Remark 1.2. Compared to the blow-up criterion (1.11) attained in [22], Theorem 1.2 demonstrates some new message about the blow-up mechanism of the MHD system (1.1)–(1.3). Particularly, beside the same regularity on \| {{\rm{div }}} u\|_{L^1(0, t; L^\infty)} as (1.11) in [22], our result (1.16) improves the regularity on \|H\|_{L^\infty(0, t; L^\infty)} by relaxing it to \|H\|_{L^\infty(0, t; L^b)} for any b > 2 .
The rest of the paper is arranged as follows. We state several basic facts and key inequalities which are helpful for later analysis in Section 2. Sections 3 is devoted to a priori estimate which is required to prove Theorem 1.2, while we give its proof in Section 4.
In this section, we will recall several important inequalities and well-known facts. First of all, Gagliardo-Nirenberg inequality (see [27]) is described as follows.

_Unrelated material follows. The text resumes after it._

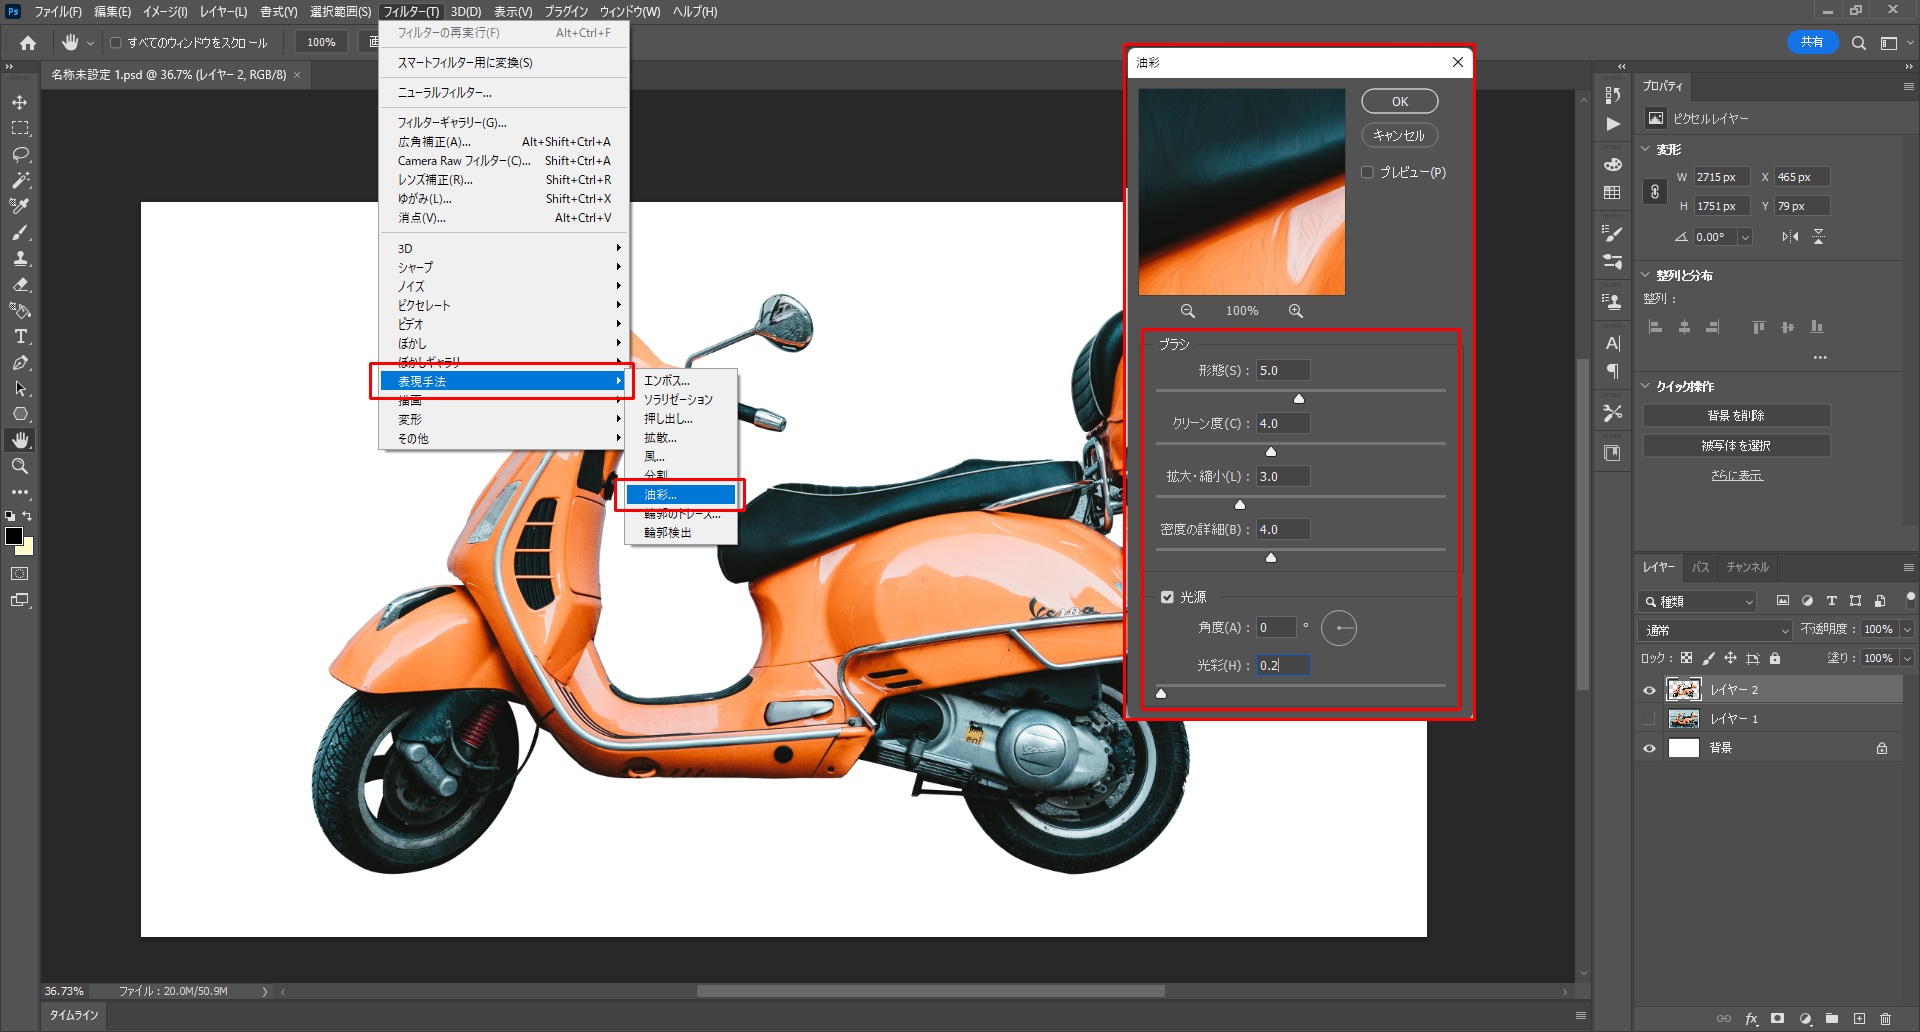Viewport: 1920px width, 1032px height.
Task: Click OK in the 油彩 dialog
Action: (1399, 101)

Lemma 2.1. (Gagliardo-Nirenberg) For q\in(1, \infty), r\in (2, \infty) and s\in [2, \infty), there exists some generic constant C > 0 which may depend only on q, r and s such that for f\in C_0^\infty(\Omega) , we have
| \begin{equation} \|f\|_{L^s(\Omega)}^s\le C \|f\|_{L^2(\Omega)}^{2}\| \nabla f\|_{L^2(\Omega)}^{s-2} , \end{equation} | (2.1) |
| \begin{equation} \|g\|_{L^\infty(\Omega)} \le C \|g\|_{L^q(\Omega)}^{q(r-2)/(2r+q(r-2))}\| \nabla g\|_{L^r(\Omega)}^{2r/(2r+q(r-2))} . \end{equation} | (2.2) |
Then, we give several regularity results for the following Lamé system with Dirichlet boundary condition (see [24])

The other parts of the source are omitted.